Wage theft is a catch-all term for a range of situations in which an employer fails to pay a worker – from paying less than minimum wage to withholding tips. It occurs across a wide range of industries, hurting millions of working families each year

Wage Theft

Wage theft is not incidental or rare; it is incredibly common. Wage theft is a catch-all term for a range of situations in which an employer fails to pay a worker, and it can take many forms – from employers paying employees less than the minimum wage or failing to pay overtime, to withholding tips, to requiring employees to work “off-the-clock.” These forms of theft hurt working families, add unnecessary burdens onto already-overtaxed social safety nets, reduce tax revenues, and have a harmful impact on local economies. Wage theft occurs throughout the country and across a wide range of industries, affecting millions of workers each year.

As counties and cities in California move to raise the minimum wage, we must ensure that our low-wage workers, who already face so many challenges, receive the pay that they have earned.”

— California State Senator Tony Mendoza

The federal Fair Labor Standards Act of 1938 (FLSA) was enacted to protect workers from the most egregious forms of wage theft, requiring employers to pay at least the federal minimum wage and to provide overtime when applicable. States are permitted to supplement the baselines of the federal law with stronger state policies, and many of them have.

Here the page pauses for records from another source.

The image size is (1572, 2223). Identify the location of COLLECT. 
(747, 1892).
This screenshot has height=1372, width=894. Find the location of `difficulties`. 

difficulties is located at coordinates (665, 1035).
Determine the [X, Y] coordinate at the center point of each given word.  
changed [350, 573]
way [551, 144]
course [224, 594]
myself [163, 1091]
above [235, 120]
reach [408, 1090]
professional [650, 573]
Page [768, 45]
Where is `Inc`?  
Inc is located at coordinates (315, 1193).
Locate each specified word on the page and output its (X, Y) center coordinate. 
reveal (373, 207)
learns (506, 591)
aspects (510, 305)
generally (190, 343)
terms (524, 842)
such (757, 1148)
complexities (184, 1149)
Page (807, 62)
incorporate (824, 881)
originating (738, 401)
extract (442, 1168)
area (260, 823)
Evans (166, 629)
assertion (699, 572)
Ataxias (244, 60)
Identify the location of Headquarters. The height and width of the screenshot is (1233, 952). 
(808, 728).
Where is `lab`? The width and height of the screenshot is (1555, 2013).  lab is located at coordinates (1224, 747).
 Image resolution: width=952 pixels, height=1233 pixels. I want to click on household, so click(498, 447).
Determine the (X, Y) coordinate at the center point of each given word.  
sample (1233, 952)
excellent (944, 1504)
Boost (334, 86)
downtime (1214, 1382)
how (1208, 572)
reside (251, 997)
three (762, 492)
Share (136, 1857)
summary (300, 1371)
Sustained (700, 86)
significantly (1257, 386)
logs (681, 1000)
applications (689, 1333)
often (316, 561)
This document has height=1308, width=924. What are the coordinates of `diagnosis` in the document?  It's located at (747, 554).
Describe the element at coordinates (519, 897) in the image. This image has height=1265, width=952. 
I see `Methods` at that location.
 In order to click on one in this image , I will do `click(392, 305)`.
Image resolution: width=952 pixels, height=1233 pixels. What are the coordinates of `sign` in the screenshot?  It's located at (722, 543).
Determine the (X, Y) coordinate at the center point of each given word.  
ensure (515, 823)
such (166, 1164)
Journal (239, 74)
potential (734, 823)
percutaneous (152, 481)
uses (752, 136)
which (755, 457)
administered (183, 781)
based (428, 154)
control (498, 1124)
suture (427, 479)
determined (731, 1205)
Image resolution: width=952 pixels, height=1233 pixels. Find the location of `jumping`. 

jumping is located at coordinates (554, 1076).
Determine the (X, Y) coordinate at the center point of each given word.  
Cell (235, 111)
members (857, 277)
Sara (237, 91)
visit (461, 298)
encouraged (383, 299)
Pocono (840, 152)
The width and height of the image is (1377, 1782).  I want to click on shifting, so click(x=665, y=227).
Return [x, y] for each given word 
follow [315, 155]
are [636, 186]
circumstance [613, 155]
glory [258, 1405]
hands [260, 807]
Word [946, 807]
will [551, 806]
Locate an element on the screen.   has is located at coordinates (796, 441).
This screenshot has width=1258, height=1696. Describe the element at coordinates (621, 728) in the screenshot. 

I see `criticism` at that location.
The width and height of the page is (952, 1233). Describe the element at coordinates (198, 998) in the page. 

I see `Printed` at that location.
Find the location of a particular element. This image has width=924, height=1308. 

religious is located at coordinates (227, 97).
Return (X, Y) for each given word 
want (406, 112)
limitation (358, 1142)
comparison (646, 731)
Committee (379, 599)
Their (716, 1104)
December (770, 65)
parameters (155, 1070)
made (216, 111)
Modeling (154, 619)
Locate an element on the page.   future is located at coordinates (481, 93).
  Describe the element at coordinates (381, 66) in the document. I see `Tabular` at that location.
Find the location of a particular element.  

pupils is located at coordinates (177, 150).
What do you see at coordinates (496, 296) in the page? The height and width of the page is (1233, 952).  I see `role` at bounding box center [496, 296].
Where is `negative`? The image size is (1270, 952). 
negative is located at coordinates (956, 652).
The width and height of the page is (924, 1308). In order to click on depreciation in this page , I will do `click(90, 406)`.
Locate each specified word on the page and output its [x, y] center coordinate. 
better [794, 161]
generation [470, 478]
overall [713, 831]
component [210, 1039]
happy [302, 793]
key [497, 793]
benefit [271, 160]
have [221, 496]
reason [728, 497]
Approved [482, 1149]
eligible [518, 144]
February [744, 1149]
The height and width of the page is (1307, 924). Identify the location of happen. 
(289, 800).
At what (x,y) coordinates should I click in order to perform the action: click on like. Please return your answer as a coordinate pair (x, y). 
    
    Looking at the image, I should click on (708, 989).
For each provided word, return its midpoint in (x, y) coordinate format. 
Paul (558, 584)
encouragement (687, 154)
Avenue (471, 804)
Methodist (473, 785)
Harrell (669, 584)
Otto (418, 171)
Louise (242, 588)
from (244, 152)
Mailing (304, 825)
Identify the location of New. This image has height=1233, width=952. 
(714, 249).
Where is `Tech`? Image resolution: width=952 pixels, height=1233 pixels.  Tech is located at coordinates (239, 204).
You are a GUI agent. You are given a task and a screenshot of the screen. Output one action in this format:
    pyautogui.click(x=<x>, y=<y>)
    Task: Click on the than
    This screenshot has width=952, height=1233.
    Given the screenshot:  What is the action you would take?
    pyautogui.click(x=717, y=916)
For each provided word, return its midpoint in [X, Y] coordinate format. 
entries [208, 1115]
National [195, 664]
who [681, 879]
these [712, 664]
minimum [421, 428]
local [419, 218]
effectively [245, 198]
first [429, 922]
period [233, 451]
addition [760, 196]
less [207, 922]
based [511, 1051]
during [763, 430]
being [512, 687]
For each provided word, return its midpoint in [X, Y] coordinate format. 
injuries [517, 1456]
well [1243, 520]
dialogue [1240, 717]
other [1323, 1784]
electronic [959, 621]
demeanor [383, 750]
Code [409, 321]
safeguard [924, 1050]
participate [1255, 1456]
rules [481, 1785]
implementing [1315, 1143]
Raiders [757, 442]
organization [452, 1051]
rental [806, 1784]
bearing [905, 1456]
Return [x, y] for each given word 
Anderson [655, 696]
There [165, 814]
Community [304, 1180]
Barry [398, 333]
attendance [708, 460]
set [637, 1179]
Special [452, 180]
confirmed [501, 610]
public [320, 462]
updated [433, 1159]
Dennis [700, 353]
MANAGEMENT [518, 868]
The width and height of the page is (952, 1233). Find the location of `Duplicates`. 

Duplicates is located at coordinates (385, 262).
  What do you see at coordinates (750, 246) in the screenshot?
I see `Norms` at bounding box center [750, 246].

To improve upon federal floors, states have enacted legislation to address wage theft – including by increasing the cost of violating wage and hour laws, targeting “bad actors” to prevent repeat offenses, empowering state and local wage enforcement authorities, and improving small claims court administrative processes around wage theft claims. While these measures have begun to address the problem in certain states, wage theft remains a significant issue throughout most of the country – with numerous studies and surveys finding wage and hour violation rates as high as 75%, depending on industry and occupation.